Testosterone, boots, counter challenges, and eventual acceptance was the result, not necessarily in that same order. The problem was that he was dressed in “tekkies” also known as sneakers in lesser civilizations. Besides that, he was also not wearing full webbing, or a “staaldak” (Military hard-hat) … Fair challenge or not, it was accepted and we set off. There must have been at least 50 runners, all eager to get a weekend pass and in doing so, also show just how big and bright their balls were.

I started somewhere in the middle but as we set off I felt a very kind angel tap me on the shoulder. She whispered something like “Get him” in my ear and the next thing I knew, I was at the front, with another 10 or so, all of us behind Pine Pienaar, the officer in charge of PT. Now you all know that there are no angels and that nobody whispered in my ear. But I can seriously not explain my actions in any other way than to say it was unplanned and undecided. The front group had already broken away quite a distance when we took the turn at the horse stables. Pine Pienaar was a fucking machine. At about 1.85 (Think that’s just over 6 feet tall), he had the shoulders of a boxer and the legs of an athlete. No jokes if I tell you that he was impressive as hell! Going around the stables was a jostle of elbows and ego’s and we all made it through regardless.

If you know about horses, you’ll know what happened to me right then.

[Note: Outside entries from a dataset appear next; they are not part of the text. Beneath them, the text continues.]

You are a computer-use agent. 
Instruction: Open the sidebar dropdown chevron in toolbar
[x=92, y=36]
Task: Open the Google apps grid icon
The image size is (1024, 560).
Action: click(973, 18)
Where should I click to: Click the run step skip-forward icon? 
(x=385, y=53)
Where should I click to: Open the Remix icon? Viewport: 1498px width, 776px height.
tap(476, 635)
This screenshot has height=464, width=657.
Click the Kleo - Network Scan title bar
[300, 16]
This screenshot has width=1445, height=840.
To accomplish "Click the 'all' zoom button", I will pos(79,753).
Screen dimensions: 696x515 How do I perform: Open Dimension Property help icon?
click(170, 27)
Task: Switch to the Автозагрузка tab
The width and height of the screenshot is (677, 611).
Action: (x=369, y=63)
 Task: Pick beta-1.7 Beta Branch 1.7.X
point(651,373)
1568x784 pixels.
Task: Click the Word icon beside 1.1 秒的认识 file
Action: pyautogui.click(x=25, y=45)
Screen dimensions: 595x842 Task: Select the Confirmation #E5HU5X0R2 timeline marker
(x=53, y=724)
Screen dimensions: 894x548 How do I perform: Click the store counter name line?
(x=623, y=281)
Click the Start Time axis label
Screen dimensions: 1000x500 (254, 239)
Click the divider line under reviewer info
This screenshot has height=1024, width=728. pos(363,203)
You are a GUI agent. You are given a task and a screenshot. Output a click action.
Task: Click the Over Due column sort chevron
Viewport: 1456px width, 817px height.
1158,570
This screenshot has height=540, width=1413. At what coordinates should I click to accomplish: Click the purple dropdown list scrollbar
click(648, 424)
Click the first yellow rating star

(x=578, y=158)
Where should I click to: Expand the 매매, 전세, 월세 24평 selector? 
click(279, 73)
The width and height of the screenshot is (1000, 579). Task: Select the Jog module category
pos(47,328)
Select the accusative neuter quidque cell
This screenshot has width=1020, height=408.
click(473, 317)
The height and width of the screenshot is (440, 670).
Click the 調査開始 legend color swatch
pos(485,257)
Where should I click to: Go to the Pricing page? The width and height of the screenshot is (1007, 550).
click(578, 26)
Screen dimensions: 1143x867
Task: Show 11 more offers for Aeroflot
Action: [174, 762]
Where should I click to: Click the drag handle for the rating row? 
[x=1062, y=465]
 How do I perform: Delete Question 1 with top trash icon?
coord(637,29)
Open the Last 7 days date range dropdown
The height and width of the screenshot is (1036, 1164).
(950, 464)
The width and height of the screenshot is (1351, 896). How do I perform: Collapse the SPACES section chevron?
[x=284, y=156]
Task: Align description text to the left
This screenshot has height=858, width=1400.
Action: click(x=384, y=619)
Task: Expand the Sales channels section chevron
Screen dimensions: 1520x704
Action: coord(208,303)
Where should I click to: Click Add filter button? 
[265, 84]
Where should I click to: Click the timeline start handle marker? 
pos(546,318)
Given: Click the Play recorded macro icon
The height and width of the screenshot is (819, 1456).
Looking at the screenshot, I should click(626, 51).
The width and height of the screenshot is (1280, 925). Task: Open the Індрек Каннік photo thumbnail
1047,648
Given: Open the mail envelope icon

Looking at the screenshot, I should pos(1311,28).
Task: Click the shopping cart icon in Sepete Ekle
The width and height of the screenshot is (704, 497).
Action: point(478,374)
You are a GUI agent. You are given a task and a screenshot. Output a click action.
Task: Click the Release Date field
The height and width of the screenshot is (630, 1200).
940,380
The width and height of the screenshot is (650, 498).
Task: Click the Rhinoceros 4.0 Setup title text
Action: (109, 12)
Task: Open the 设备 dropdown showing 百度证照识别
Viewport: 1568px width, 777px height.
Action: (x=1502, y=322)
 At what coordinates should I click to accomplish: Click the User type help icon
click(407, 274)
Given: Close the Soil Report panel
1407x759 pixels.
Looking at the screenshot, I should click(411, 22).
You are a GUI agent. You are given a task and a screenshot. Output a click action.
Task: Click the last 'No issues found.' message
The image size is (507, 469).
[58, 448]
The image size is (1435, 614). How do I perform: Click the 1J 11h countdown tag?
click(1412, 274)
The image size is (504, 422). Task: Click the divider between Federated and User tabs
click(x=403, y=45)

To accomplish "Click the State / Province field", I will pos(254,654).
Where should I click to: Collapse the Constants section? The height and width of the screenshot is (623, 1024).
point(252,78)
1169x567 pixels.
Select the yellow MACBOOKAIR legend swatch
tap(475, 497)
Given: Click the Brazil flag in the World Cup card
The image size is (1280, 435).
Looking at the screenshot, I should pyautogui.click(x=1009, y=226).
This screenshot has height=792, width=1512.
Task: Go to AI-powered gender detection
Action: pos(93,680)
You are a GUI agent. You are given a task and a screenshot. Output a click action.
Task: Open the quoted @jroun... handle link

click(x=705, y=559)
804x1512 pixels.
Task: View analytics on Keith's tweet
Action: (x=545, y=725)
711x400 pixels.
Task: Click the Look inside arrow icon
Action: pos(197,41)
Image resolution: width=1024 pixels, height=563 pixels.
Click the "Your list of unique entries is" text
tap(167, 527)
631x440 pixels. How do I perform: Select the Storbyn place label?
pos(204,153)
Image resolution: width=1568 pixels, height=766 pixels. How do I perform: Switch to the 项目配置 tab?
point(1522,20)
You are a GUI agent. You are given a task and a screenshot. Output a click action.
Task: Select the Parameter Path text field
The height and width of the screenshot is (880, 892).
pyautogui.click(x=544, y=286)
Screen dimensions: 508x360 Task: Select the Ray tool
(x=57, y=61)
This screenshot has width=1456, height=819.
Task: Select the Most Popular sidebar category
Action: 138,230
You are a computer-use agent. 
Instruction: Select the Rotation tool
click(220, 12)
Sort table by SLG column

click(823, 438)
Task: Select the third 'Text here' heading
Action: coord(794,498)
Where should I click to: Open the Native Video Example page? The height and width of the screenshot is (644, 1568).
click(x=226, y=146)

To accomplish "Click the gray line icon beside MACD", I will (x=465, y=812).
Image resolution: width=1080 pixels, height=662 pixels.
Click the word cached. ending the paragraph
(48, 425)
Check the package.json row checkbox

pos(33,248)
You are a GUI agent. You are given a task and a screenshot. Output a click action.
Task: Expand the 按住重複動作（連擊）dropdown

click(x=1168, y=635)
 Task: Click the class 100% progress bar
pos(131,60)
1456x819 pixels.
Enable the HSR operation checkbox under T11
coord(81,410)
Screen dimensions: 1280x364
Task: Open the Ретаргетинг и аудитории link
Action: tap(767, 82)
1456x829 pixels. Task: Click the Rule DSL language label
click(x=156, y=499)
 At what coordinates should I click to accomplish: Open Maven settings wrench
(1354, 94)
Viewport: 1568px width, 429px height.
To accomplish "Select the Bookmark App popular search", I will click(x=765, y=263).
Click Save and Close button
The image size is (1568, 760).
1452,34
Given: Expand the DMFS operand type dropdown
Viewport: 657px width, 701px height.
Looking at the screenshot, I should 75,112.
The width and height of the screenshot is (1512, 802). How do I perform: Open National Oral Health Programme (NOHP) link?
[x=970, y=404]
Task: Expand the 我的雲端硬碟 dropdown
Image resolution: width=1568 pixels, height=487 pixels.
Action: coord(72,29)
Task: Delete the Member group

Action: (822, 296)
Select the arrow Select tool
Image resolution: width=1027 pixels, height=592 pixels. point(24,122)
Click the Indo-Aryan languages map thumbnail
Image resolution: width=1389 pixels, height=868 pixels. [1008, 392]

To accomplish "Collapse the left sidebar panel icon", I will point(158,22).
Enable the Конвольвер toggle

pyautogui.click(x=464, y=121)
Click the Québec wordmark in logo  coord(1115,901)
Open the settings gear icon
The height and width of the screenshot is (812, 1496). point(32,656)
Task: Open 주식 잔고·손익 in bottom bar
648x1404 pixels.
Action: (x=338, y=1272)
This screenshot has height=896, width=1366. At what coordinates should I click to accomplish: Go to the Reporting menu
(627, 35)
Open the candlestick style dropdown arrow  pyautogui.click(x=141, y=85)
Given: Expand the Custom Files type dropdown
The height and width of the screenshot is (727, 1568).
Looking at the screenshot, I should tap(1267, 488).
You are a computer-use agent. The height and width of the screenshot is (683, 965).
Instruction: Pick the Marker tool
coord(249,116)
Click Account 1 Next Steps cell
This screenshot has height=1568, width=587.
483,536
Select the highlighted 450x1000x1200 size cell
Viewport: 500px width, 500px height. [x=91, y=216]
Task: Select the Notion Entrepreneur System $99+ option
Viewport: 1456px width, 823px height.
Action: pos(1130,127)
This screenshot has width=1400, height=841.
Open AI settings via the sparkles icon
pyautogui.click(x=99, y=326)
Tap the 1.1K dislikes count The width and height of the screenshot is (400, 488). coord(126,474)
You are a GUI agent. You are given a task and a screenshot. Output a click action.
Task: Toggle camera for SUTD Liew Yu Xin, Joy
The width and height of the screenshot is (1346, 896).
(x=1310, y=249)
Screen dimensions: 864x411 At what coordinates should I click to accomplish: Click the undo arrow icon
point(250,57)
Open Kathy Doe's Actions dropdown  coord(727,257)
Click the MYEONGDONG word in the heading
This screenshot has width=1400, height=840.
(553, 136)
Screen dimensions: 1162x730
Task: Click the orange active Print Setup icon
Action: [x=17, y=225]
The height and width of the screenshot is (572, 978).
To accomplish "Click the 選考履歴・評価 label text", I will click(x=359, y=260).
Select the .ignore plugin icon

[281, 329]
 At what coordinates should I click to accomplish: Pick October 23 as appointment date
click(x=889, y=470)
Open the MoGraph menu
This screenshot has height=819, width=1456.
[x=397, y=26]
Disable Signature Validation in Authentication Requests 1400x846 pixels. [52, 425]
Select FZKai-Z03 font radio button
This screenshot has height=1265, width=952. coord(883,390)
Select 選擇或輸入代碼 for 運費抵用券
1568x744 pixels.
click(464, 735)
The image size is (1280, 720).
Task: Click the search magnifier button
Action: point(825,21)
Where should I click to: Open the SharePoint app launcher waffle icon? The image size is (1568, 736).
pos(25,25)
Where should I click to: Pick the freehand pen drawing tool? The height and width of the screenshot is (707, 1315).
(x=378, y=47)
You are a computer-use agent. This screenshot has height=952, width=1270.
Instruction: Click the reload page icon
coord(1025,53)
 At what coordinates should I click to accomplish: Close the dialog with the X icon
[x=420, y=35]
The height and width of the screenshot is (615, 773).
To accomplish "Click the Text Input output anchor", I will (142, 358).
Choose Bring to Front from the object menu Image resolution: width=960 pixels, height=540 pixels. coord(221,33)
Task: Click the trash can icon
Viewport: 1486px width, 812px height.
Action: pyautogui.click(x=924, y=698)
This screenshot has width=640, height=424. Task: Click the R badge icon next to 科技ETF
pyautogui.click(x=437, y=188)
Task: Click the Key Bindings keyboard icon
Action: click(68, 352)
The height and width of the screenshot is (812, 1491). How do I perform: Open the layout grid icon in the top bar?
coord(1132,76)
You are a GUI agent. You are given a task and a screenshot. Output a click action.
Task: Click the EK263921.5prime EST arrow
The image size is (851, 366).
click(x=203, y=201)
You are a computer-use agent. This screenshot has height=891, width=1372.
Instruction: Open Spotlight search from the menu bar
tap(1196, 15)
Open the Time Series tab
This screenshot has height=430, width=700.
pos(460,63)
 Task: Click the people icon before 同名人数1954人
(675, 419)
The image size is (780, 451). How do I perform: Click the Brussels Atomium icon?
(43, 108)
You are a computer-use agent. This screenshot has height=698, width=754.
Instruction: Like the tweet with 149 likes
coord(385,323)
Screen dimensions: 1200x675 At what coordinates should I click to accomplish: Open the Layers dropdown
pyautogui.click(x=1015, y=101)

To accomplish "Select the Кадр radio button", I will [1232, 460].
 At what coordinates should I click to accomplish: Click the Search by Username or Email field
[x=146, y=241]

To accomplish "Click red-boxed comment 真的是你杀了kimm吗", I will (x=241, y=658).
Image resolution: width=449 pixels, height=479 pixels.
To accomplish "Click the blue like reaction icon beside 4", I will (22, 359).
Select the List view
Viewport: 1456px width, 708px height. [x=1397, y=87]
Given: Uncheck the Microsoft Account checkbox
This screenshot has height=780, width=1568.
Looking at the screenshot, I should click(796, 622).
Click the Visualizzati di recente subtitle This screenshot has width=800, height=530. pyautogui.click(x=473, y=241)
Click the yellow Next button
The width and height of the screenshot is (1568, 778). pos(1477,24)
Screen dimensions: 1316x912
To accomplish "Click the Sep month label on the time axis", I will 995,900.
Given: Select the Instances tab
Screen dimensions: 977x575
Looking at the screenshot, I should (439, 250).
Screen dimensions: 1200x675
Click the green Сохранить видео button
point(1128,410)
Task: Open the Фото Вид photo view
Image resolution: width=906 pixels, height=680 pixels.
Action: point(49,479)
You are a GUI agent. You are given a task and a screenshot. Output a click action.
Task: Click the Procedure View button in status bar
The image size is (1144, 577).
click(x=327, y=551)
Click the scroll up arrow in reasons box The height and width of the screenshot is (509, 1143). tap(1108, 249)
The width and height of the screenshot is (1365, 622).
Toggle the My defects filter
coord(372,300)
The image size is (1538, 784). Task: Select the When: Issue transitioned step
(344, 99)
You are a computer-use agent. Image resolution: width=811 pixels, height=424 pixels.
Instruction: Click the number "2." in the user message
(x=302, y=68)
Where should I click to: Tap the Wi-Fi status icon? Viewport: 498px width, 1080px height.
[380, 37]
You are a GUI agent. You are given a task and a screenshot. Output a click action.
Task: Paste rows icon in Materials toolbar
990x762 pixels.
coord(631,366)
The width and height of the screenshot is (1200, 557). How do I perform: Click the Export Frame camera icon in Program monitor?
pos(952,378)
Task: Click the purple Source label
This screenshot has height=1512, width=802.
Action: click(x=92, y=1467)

I saw the home stretch and I just opened up. I stopped hearing, feeling or even thinking and the next few minutes just didn’t happen, as far as I am concerned. When I reached the front gate, the guard-duty guys lifted the boom, or they must have because I couldn’t have run through the boom. I stopped at the corner of our bungalow, where the run had started and looked whence we came. Lt. Pienaar had passed the boom and was about 10 meters away, the rest were strung out and also heading back. The run was not timed but I know this was probably one of the fastest times at Discobolos. To make a long story short, I was the only one that got a weekend pass, which was absolutely fantastic. Much more importantly though, our red/maroon berets actually got a lot less heat from that day on.

On that sweaty note, let me leave you with a few questions that merit some thinking. If you can help me answer the two questions at the end, I would really appreciate it!

I think

  • Being born in a country determines your nationality. You can never really lose it, change it, obscure it or even damn it!
  • Nationality demands loyalty and sacrifice, it helps the nation grow and expand it’s culture.
  • Putting on a uniform and defending your country, from all dangers local and abroad, is an honor and in performing it you should serve with honor.

Question: If your country changes government, as in the case of South Africa, where the previous enemy (then called terrorists) now becomes the government (ANC), what happens to your nationalism?

Question: If honor is lost on the battlefield and senior officers actions caused harm to innocents, where does your duty lie?